Instructions to follow> In the records below, find the line with "The image size", then copy each line exactly until you have copied the line with "Given: Click the". Leave any picture out.

Dataset extract>
::::

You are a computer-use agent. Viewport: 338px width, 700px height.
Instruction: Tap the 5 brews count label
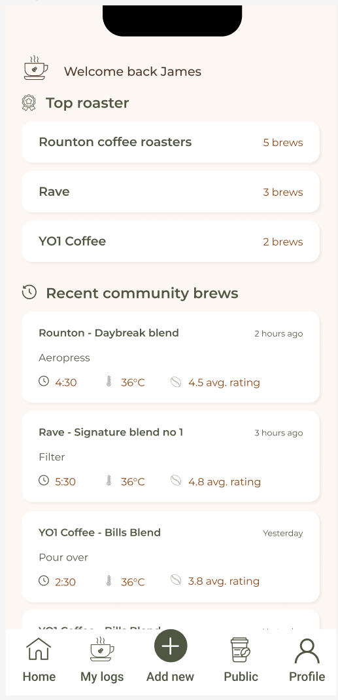tap(282, 142)
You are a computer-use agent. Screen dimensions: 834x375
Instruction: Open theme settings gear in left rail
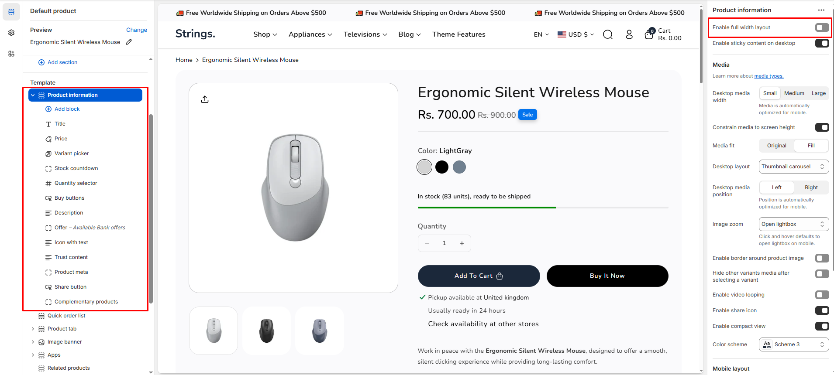point(11,33)
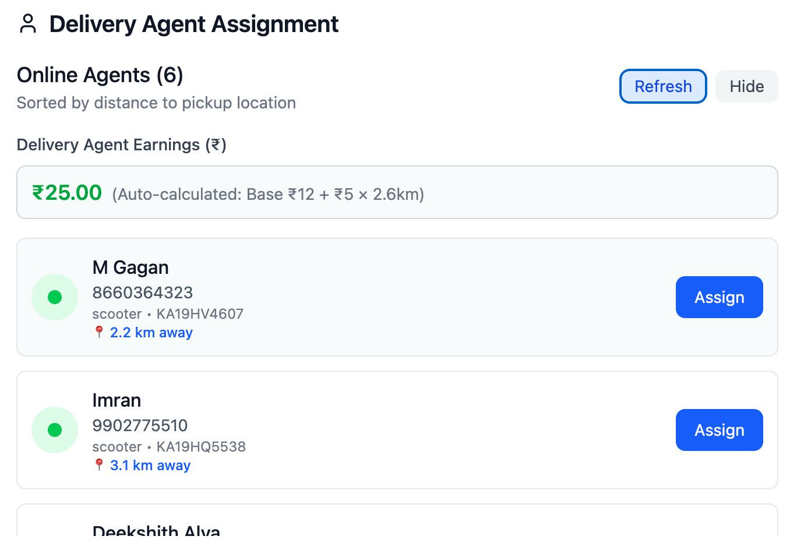Click M Gagan's green online status dot
Screen dimensions: 797x543
tap(55, 297)
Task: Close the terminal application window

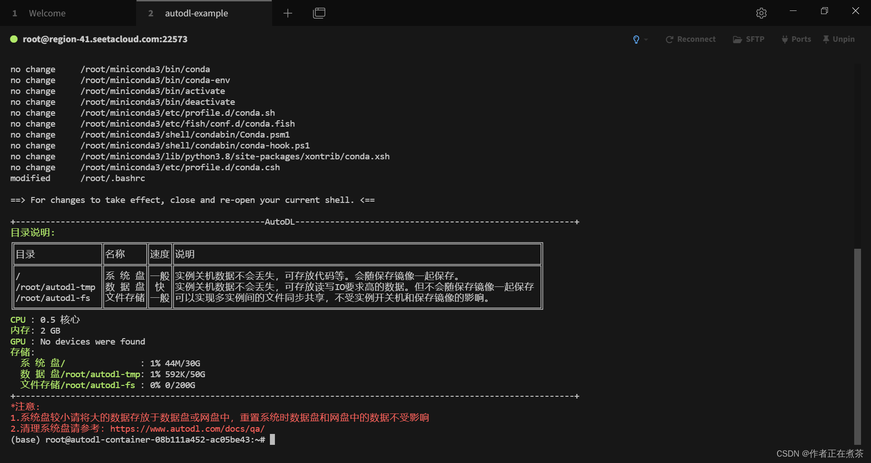Action: (856, 11)
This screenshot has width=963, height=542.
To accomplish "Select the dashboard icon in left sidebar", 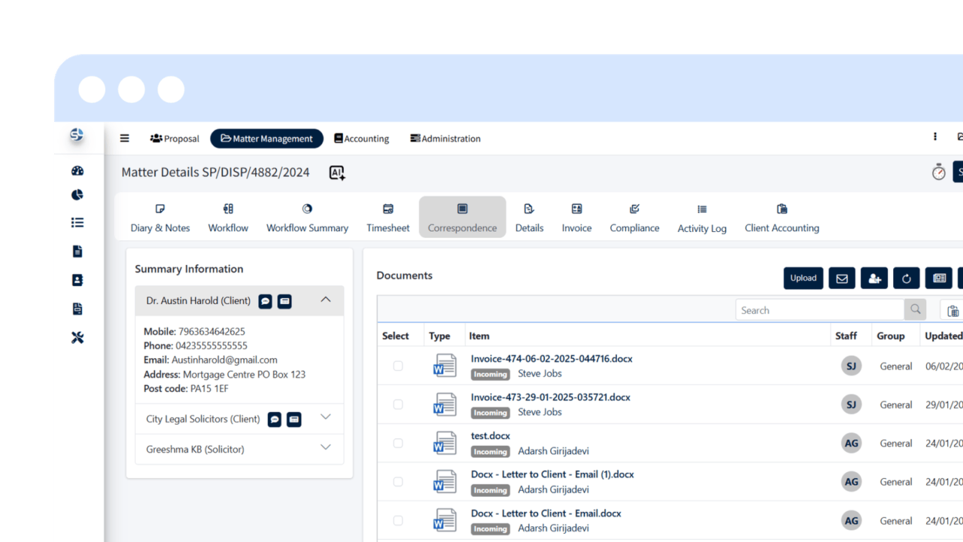I will pos(77,171).
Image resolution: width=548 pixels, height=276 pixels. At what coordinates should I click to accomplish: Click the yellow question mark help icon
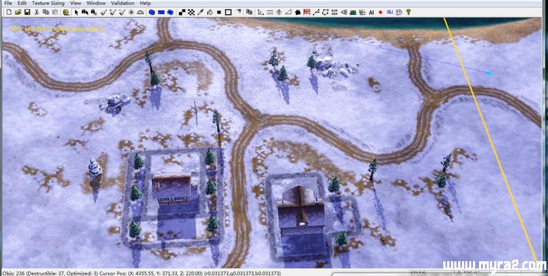408,12
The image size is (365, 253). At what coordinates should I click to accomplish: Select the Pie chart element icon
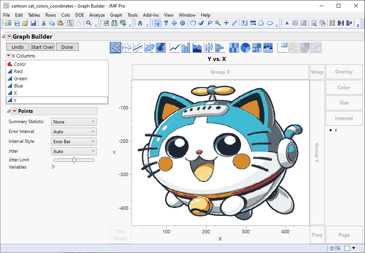(x=245, y=48)
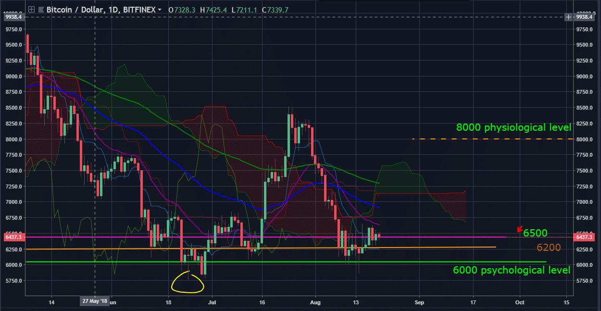Viewport: 601px width, 311px height.
Task: Select the green horizontal line at 6000
Action: (433, 261)
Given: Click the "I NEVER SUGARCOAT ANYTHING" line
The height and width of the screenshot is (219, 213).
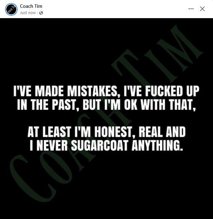Looking at the screenshot, I should tap(106, 145).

::::

Response to this task>
The image size is (365, 253). At what coordinates should I click to accomplish: Select the Pie chart element icon
(x=245, y=48)
Viewport: 601px width, 311px height.
Task: Select the green horizontal line at 6000
Action: (433, 261)
Given: Click the "I NEVER SUGARCOAT ANYTHING" line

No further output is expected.